>to the thread on threshholds some comment and/or experience regarding the non-business WinOS 'family'?
>
>I left that message of yours alone in hopes that you can UPDATE it.
>
>That reply itself is great! But I was also (really) after Win9x/WinME information because the "windows networking" in those OSs **is** used with
apparent success with VFP apps.
>I could not locate information as regards design intention/limits for those, blaming entirely myself for search incompetence.
>My hope was, and is, to show that, while those OSs may let VFP work for a few users, it would be for no more than N PCs and would would have other limits, probably as regards TRANSACTIONs and as regards amount of buffered updates and the like. Being able to point to something authoritative might deter people from trying to do too much with those OSs and VFP or
any other 'database' software.
>
>thanks for what you've said, regardless.
Don't beat yourself up about the search results. There is no way MS is going to admit W9x is less than optimally reliable as an SMB file server. They may not even admit that NT/W2K/XP workstations are more reliable as "Servers" than W9x, even though their underpinnings are the same as the equivalent server versions which they
would probably like to (do?) sell as more reliable.

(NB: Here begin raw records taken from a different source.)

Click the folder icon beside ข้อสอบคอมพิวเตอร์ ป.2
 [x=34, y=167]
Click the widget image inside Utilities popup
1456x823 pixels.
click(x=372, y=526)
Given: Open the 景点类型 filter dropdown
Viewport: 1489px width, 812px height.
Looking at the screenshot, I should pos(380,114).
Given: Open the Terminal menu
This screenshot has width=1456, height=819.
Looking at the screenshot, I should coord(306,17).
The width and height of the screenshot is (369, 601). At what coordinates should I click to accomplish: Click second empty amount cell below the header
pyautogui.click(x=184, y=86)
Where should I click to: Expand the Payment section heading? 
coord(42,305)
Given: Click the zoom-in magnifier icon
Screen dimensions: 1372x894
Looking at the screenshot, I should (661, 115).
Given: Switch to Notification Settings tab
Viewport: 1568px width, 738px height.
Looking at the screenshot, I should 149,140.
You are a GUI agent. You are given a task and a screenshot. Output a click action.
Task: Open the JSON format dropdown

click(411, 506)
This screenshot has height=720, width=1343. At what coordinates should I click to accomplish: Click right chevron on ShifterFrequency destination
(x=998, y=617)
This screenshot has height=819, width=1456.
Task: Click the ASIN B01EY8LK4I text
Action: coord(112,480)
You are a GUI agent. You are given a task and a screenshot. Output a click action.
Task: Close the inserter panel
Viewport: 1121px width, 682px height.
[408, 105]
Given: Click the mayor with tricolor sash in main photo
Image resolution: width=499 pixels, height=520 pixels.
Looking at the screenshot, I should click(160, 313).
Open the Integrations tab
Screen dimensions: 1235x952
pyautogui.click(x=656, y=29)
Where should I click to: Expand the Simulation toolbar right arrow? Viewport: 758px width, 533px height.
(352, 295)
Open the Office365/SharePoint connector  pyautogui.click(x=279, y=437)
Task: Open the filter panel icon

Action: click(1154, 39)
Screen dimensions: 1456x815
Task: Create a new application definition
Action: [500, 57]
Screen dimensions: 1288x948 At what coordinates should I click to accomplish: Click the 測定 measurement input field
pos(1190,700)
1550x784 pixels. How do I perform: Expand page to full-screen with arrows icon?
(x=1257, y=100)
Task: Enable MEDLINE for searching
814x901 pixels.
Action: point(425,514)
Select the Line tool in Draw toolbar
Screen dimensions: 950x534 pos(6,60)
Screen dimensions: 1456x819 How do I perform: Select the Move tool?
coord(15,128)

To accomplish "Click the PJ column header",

IAC the answer to your question is going to be a spectrum. A "perfect" network of W95 machines may support a lot of users with no problems at all. OTOH 3 poorly maintained Heinz 57 boxes on the same electrical circuit as the arc welder next door will probably blow up 6 times a day.
As SMB servers, I would guess W9x supports all the necessary VFP stuff, like buffering and transactions. It's going to be more a case of "practical" limits, rather than "theoretical" limits.
Maybe you should start another thread - poll users for the maximum # of machines they run peer-to-peer "reliably". You'll probably need to differentiate between occasional/query use vs. heads-down transaction entry.